• [WHAT IS NEEDED]
Could you print exactly the lines from the one that contains "Task: Open 数据库 database icon in sidebar" to the end of the data, both ends included, and nothing else? Skip the pictures.

Pixel coordinate grounding data
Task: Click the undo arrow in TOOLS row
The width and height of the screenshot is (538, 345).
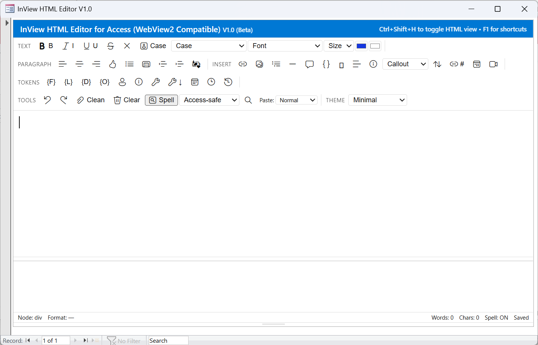Action: (x=47, y=100)
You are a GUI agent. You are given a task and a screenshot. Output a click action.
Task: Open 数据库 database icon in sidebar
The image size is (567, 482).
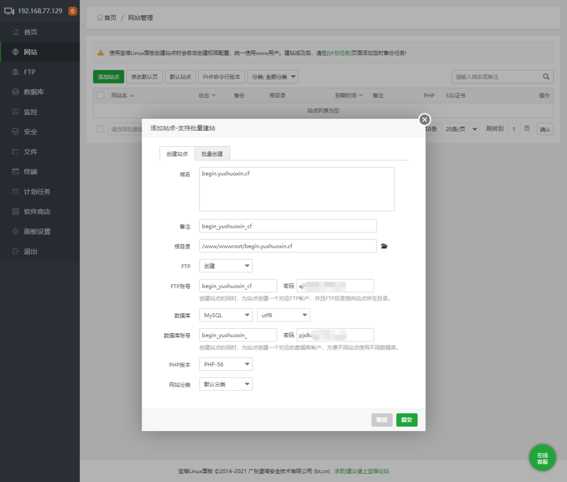click(16, 92)
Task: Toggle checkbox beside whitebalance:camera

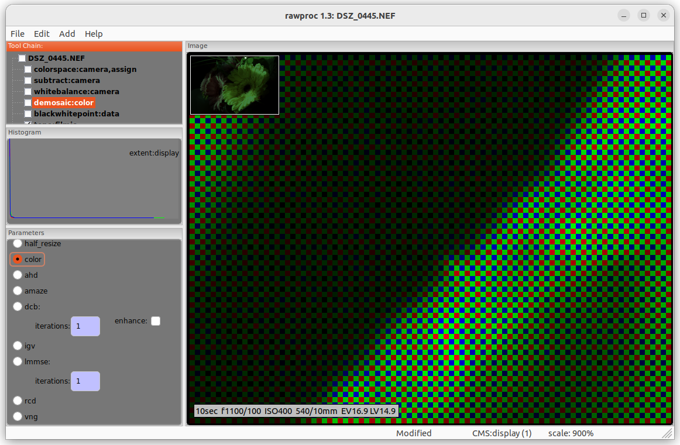Action: click(28, 92)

• [EXPECTED ANSWER]
Task: Open 数据库 database icon in sidebar
The image size is (567, 482).
click(16, 92)
Task: Toggle checkbox beside whitebalance:camera

Action: click(28, 92)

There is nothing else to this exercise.